3. For the reasons set out in this judgment, this Court grants the summary judgment and grants the interlocutory injunction prohibiting any interference with the Receiver using the common areas to access the two apartment blocks.
FACTUAL BACKGROUND
4. Chevas borrowed circa €10 million from Ulster Bank which borrowings were restructured pursuant to a facility letter issued by Ulster Bank on the 26th September, 2013, (“the Facility Letter”). The Facility Letter provided eight separate facilities, which were intended for various commercial purposes including the purchase of investment properties. The borrowings were secured over a large number of properties, security being provided by Chevas between 2002 and 2007, and in particular security was provided to Ulster Bank in respect of two blocks of apartments (with 28 apartments in total) in Kimmage, Dublin, which are known as the Royston Village apartments. Mr. Fagan is a director as well as a shareholder in Chevas.
5. The facilities and the related securities were transferred by Ulster Bank to Seaconview by Deed of Transfer dated 23rd October, 2015.
6. By letter of demand of the 30th November, 2017, Seaconview demanded repayment by Chevas of the outstanding sums in relation to seven of the eight facilities and as of 29th November, 2017, the total sum due under those borrowings was €9,276,823.09. By letter of demand of the 7th December, 2017, Seaconview demanded repayment by Chevas of the outstanding sum in relation the eighth facility, and as of 5th December, 2017, the total amount due under this facility was €518,357. Thus, the total amount outstanding claimed by Seaconview as outstanding from Chevas is €9,795,180.16 plus continuing interest.

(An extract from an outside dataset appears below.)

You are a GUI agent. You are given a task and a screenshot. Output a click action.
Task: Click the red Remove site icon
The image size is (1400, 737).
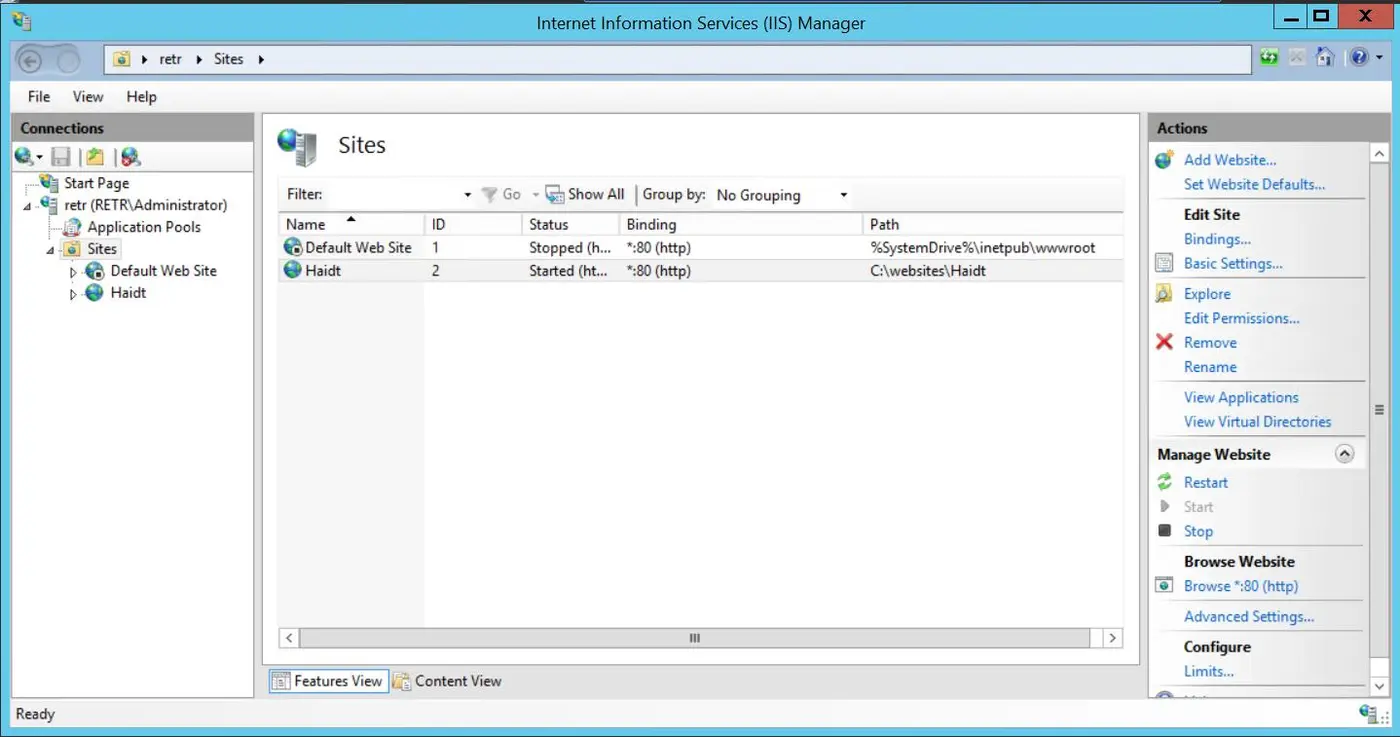tap(1164, 342)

7. The Receiver was appointed as receiver over the secured assets on the 21st December, 2017.
SUMMARY JUDGMENT
8. The first issue to address is whether Seaconview is entitled to a summary judgment against Chevas. It is not disputed that the money was borrowed by Chevas and that Chevas owes Seaconview the outstanding sums due under the Facility Letter. Rather the first ground of opposition to the grant of summary judgment is Chevas’ allegation that Chevas reached agreement with Ulster Bank that the demand loan ceased to be on-demand lending and so it was not open to Seaconview to demand payment under the Facility Letter in November and December of 2017.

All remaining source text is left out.